The ‘systems-thinking’ lens
Although they see something different, both Agilists and managers view their world through a biased lens. Agile and Lean experts have a ‘systems-thinking’ bias, which reveals the way the organisation needs to be re-engineered to deliver what is valuable to the customer. Through this lens, improvement is a matter of understanding the customer’s needs and then continually optimising the process (including tools and people) to satisfy those needs. Anything that gets in the way of delivering value to the customer is a ‘blocker’ and if we have learned anything at all about Agile, it’s that it’s very good at revealing blockers.
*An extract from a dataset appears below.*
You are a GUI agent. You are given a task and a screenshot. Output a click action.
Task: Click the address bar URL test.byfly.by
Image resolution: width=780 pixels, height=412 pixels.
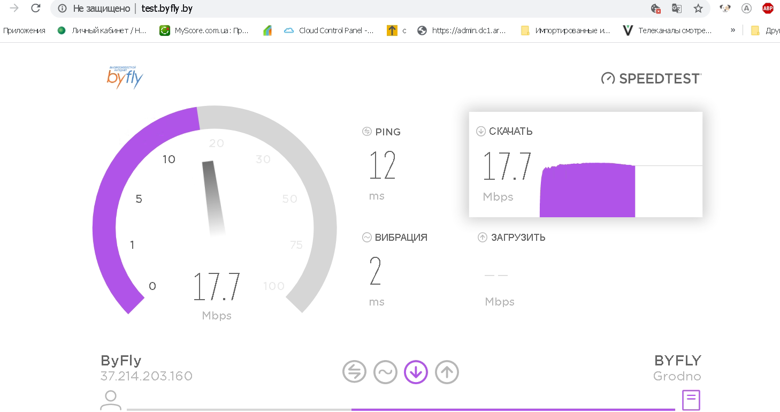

Imagine you provide business intelligence (BI) and you have a customer that runs a chain of coffee shops. If you are able to provide a process that analyses point of sale data, the value to your customer is that it allows their managers to understand, empirically and at scale, what is happening in their shops. For instance, if your BI can tell them how many coffees are sold in each shop each week, how many kilos of coffee are used and how many staff worked there, they can optimise the activities that are controllable and improve their profits. They may be able to predict the number of staff needed well-enough in advance to have people available, reduce the number of deliveries they make each month, plan the next seasonal product launch, and so on.
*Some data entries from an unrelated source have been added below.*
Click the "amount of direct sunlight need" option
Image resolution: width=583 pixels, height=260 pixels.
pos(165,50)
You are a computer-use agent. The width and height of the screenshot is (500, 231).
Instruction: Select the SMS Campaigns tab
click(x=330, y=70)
Real examples of crimes against systems-thinking
Once you see the customer domain through this systems-thinking lens, it becomes obvious that the all-stakeholder ‘planning meeting’ actually blocks the team’s progress for half an hour three days a week, that asking the database team to restore a snapshot delays testing by up to five hours, and that the five-step approval process for releasing to the customer means someone has to plan a release before they’ve even started to work on it. These are all real examples I’ve come across recently, and if you care to send me your best stories I might even publish a black museum of crimes against systems-thinking.
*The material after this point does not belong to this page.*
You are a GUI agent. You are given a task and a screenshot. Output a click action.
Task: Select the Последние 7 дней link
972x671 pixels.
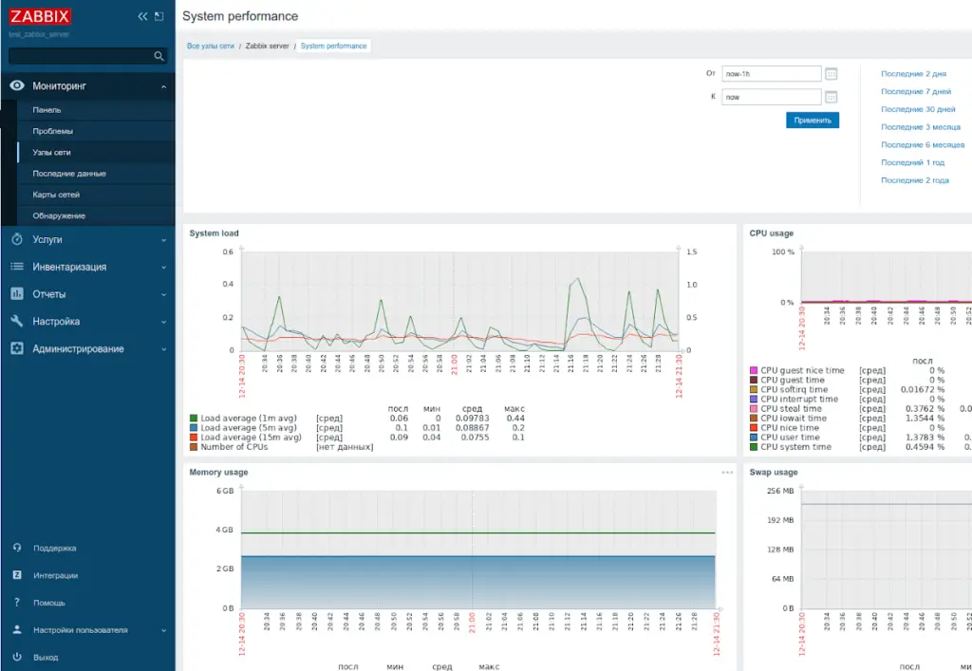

It’s easier to devise improvements when you first encounter the blockers and before you get institutionalised to accept ‘that’s just the way things are done around here’. This is why new people can bring a fresh and useful perspective to an organisation. Re-framing the situation can help the team focus on activities that increase value to the customer. Then, for a while at least, enthusiasm for the improved activities is high, but then the day-to-day practicalities of working and interacting with other people builds-up, more time is spent pursuing non-valuable activities, and the organisation re-forms elastically, to a state of ineffective activity. The secret of course, is to repeat the improvement process regularly, which is exactly why regular improvement activities are vital to sustain change.
The prediction lens
Notice that the senior management of the coffee shop chain (our customer in this example) values information that gives them the sense of control – they want to manage, predict, reduce, improve, prevent and promote. Notice too, that it doesn’t matter to them how the analysis process takes place – it could be a spreadsheet, a web service, or even the Delphic oracle – it’s simply a process that transforms point of sales input into business intelligence output.
Viewing processes externally, and merely as inputs and outputs, has been essential to the growth of the large organisations we have today. It allows them to function in a component-like manner, with many processes choreographed and sequenced to form a highly complicated machine capable of producing interesting and fabulous products and services. In Reinventing Organisations, Laloux describes this level of organisational evolution as achievement or results-driven, citing Coca-Cola as a well-known example. Results-driven organisations are superb at scaling-up a brand, selling it and moving-on to do the same again with the next. Some are uncomfortable that building-up and selling brands prevents investment that would benefit the organisation in the long term, but no-one can argue with its financial success in the medium term.
The sausage machine
I call this the ‘sausage machine’ model mostly because I enjoy the reaction I get from IT managers when I remind them they are apparently running a sausage machine. Yet because they are managers, they do understand and appreciate the model. I got the same positive signs of recognition when I presented it at the Agile Alliance conference earlier this year in Atlanta, so it seems to be true internationally.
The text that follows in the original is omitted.